I guess there are situations where a venomous snake could down you in a couple of minutes, but as a general rule you are going to have some amount of time to get sorted and call an ambulance, I remember Ray Hunter getting bitten by that big EDB last year and he was unconcious in about 15mins.


----------



## Sid.lola (Jan 10, 2008)

chondro13 said:


> But yeah.. this is a very long way of saying i think large boids should be restricted but not necessarily added to DWA...
> 
> :whistling2:


That's what I think.
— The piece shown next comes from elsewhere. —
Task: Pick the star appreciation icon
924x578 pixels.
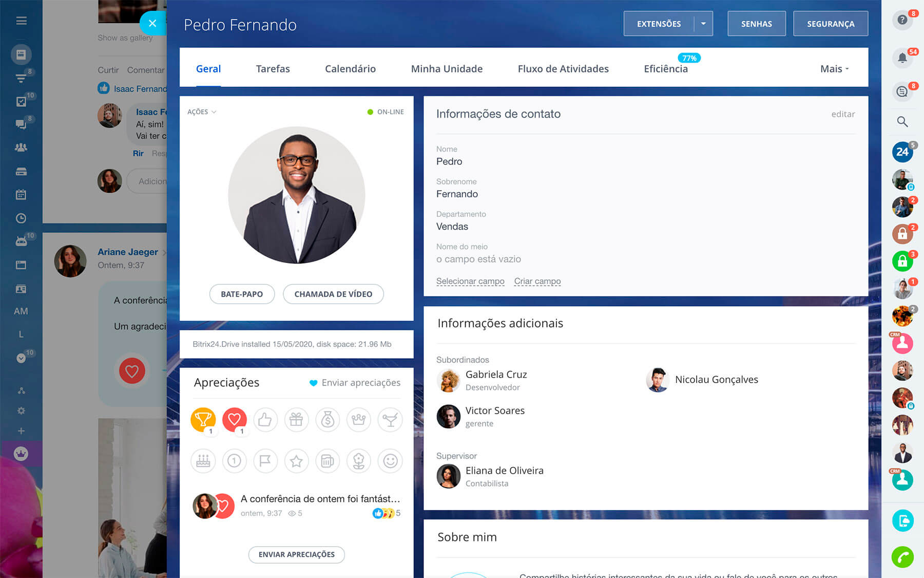Action: point(296,461)

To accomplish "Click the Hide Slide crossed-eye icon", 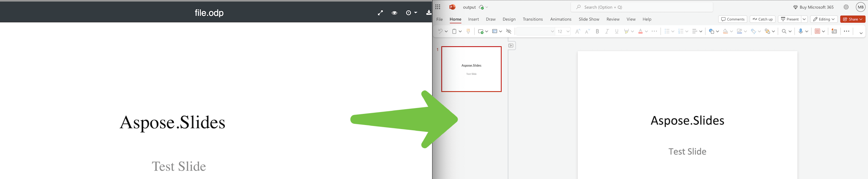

They should have an seperate license, just a form you have to fill in to register as a big boid keeper and show that you're aware of their needs and capabilities before you can get one.


----------



## Declan123 (Dec 29, 2007)

I don't think large constrictors should be on DWAL,

But.

I feel that there should be some kind of lisence, or "test" just to stop every Tom, Dick and Harry getting one,

But..

You can get pretty much anything when you know the right people, and for how many large constrictors are about in the UK, getting one, would be pretty simple, even if lisences were needed.


Therefore, 

I can't personally see them ever going on a lisence.


----------



## metallica fish (May 5, 2009)

excession said:


> I think the fact that just _ANYONE_ can walk into a pet shop and walk out 5 mins later with a foot long Burmese is just plan wrong.
> 
> I think there should be some guidance in place regarding the sale of the massive pythons and indeed the larger boas, but I dont feel they should be full DWA. I think there is some middle ground somewhere for this.


the pet shop round the corner from me would let anyone walk out with a snake like that. you have to know what your talking about and you get asked loads of questions. im sure this accident will make more pet shops like that too.


----------



## bignosesmum (Feb 29, 2008)

The DWA is primarily there for public safety, i am amazed that VERY LARGE snakes are not already listed as they could potentially kill a human if they got loose. There are many species listed that would be far less dangerous so it surely makes sense to include these??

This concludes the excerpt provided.